Assuming that Butler will be gone and knowing that Ryan already is, the top two corner spots will go to Gilmore and Eric Rowe, twin 6' 1" press-man corners with deep speed - though Rowe, a former college safety,  is equally impressive in zone and is better in run support than Gilmore.  Who plays in the single slot is up in the air, but after a disastrous rookie campaign, Cyrus Jones could be the man.

Jones had his issues with ball security and decision making in the return game, fumbling four times and inexplicably failing to dodge a bouncing punt that hit him in the leg - but early trouble seems to be a staple of Jones' game, as are miraculous recoveries.  He's been a cornerback for just three years - his last two seasons in college after making the transition from wide receiver and his rookie season in Foxborough - and has always embraced adversity...

...and lord knows he had plenty of that last season, so Patriots' fans are about to witness either a complete turnaround as a slot corner or a colossal bust.  Beyond Jones is his college nemesis from Auburn, Jonathan Jones, who has blazing speed (4.33) and specializes in -you guessed it - press-man coverage and does his best work in a phone booth, making him a perfect slot man despite his demure (5' 8") frame.
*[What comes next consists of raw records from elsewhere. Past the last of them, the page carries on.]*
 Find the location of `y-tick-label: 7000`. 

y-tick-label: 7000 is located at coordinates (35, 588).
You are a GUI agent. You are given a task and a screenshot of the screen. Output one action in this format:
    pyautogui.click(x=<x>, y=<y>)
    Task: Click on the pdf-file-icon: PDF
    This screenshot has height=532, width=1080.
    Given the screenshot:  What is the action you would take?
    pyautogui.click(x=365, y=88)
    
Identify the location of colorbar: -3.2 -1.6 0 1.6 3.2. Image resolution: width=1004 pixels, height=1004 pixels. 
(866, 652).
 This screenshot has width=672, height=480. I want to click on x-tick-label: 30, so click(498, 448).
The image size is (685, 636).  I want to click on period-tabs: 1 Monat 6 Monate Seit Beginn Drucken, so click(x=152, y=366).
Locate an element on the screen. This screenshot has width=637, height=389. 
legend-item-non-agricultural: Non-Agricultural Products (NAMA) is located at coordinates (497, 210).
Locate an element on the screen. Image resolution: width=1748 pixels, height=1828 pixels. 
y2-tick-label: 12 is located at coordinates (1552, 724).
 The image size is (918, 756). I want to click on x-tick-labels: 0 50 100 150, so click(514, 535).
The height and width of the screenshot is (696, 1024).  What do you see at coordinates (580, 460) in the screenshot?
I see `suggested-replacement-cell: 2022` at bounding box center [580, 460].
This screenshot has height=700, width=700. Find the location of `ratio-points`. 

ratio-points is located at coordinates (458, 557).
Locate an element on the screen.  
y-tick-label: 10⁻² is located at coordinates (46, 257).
There's also Justin Coleman who has shown promise in limited action, but if none of these three make the nut, the Patriots could spend mid-round draft capital on a corner in the draft.  Free agency?  Well, three of the top corners remaining have played for the Patriots in the recent past as there's no reason to believe the team is interested in bringing any of them back.

The Patriots spent a second round pick on Darius Butler back in 2009, but was waived tow seasons later and after an initial stop in Carolina eventually found a home in Indianapolis.  Sterling Moore had his 15 minutes of fame as a safety, stripping a potential game-winning touchdown out of Baltimore's Lee Evan's hands, helping to send New England to a Super Bowl...

...and Darrelle Revis won a Super Bowl with the Patriots in 2014 - but while many Patriots' fans are ecstatic about Revis beating the rap and becoming available on the open market, the fact of the matter remains that both Malcolm Butler and Brandon Browner had more success in Matt Patricia's  defense down the stretch than the fading Revis did.

He has since put on about 25 pounds and at age 32 is looking for a switch to safety to try and revive and extend his career, but the price tag is too steep even if he was still the owner of the mythical "Revis Island', and he's made a direct pitch to play for his hometown Steelers, putting the Rooney's on the spot.

In short, there are no decent options on the open market other than Gilmore's battery mate in Buffalo, slot corner Nickell Robey-Coleman, who was recently released by the Bills.  Familiarity between Gilmore and Robey-Coleman wouldn't be the worst thing in the world, and would give the Patriots a young (25), coachable slot corner with four years of experience in a phone booth.

But, of course, this is all dependent on Butler leaving for New Orleans as seems destined to happen - whether it does or not, Patriots' fans should know better than to doubt the team building skills of Belichick.